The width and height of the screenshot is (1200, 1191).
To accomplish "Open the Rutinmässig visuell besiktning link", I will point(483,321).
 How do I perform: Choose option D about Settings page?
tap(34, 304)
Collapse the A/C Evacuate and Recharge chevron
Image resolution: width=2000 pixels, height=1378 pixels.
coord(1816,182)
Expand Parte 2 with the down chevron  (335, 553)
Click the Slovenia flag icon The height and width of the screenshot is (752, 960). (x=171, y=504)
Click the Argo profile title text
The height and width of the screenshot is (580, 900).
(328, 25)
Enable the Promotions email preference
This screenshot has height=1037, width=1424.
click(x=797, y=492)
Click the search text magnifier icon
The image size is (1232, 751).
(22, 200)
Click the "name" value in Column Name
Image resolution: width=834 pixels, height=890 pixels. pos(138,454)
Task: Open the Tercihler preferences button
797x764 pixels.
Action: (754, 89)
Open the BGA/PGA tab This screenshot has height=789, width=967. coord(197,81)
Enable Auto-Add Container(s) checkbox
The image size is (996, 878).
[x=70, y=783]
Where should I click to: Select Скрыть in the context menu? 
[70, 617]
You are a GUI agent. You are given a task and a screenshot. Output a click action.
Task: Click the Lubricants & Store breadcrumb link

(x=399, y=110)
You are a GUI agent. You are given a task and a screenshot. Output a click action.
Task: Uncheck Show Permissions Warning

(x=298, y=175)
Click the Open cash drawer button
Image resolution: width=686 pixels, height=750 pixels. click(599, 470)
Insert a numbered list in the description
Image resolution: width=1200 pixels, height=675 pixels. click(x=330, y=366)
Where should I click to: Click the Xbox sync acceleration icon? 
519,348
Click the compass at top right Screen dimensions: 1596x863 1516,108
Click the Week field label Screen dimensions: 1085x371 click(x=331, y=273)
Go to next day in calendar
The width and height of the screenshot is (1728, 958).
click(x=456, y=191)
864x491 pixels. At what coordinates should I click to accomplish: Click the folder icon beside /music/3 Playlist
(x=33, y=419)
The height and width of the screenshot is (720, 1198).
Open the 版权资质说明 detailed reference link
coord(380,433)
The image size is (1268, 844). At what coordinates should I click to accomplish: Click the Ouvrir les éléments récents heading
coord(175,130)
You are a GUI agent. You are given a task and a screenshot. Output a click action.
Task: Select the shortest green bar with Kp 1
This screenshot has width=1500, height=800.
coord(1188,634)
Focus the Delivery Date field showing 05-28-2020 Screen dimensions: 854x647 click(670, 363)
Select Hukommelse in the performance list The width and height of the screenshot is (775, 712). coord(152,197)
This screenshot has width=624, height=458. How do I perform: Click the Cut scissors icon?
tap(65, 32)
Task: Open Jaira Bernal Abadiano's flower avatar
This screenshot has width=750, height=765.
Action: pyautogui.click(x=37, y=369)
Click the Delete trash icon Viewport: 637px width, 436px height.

------------------------

Check each line of the entries for "with" and copy those that have it.

▶ Exercise solution
Expand Parte 2 with the down chevron  (335, 553)
Task: Select the shortest green bar with Kp 1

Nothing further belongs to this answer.